== Exercise description ==
Convert each line of the data below into a JSON list of strings, with one string per line and no entries for blank lines. Leave out the pictures.
☆ ☆ ☆ ☆ ☆
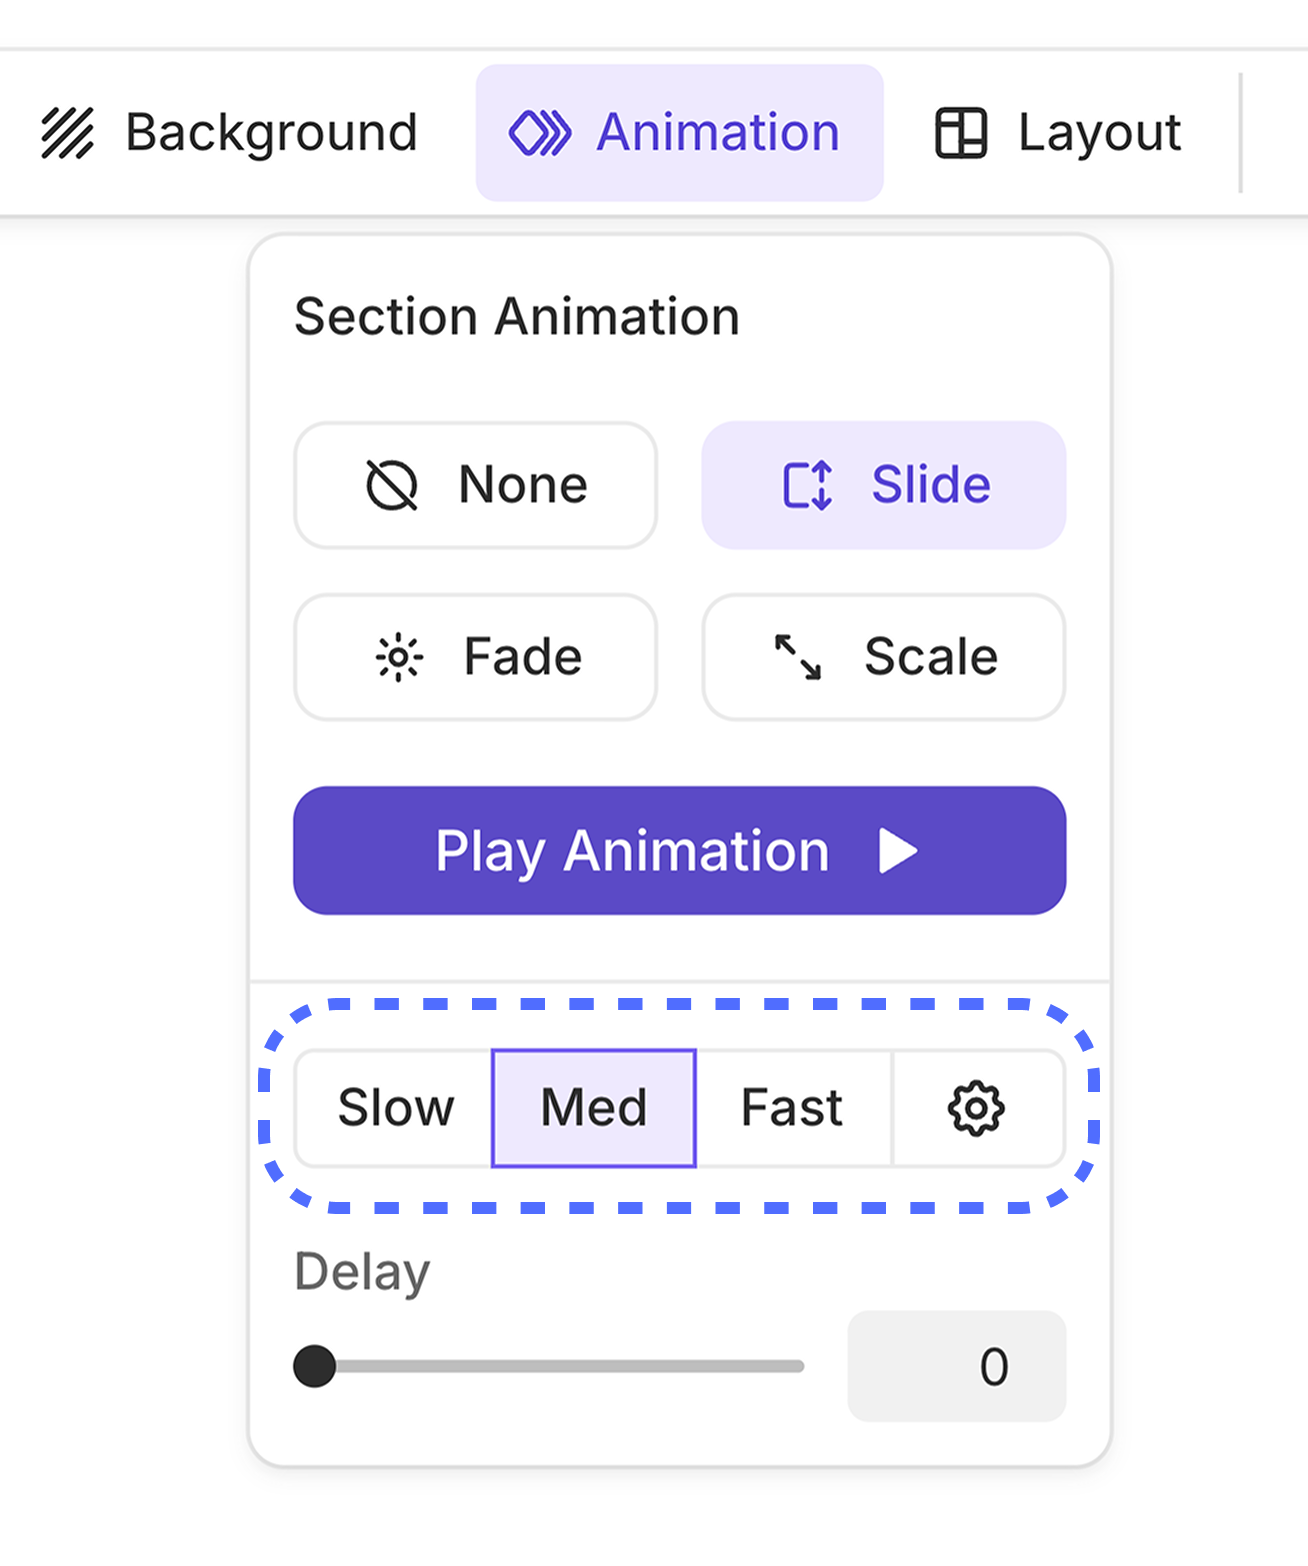The height and width of the screenshot is (1566, 1308).
Task: Click the Fade sunburst icon
Action: click(x=399, y=658)
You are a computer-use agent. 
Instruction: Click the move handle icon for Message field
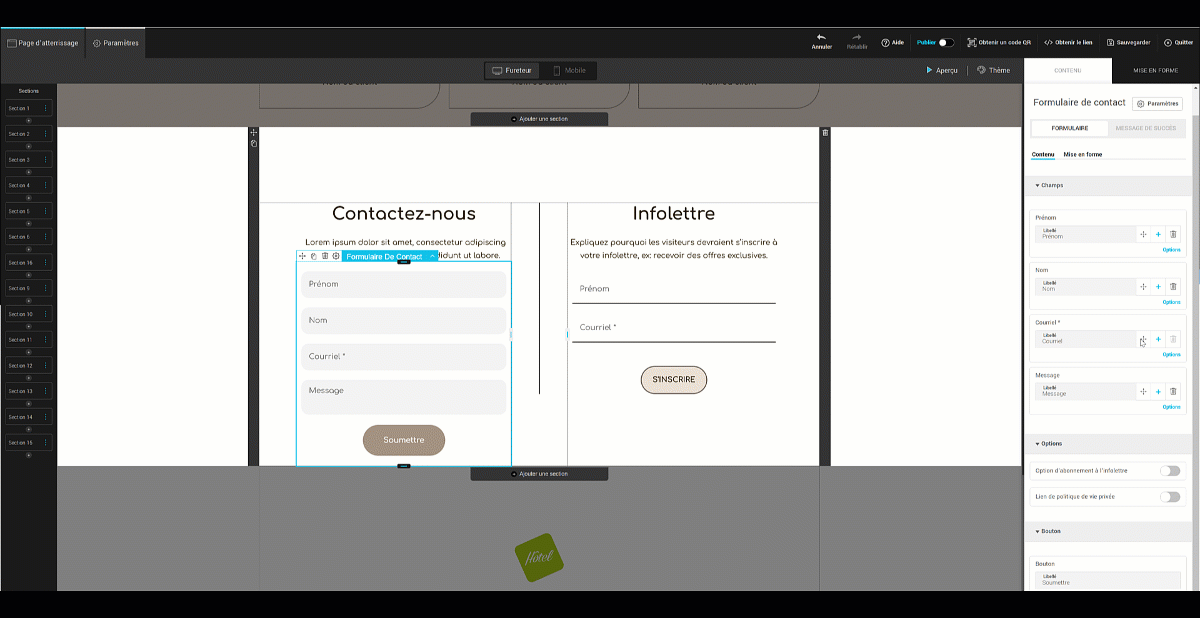click(1142, 392)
☆ ☆ ☆ ☆ ☆
== Answer to this exercise ==
[
  "The height and width of the screenshot is (1566, 1308).",
  "Task: Click the Fade sunburst icon",
  "Action: click(x=399, y=658)",
  "You are a computer-use agent. ",
  "Instruction: Click the move handle icon for Message field",
  "click(1142, 392)"
]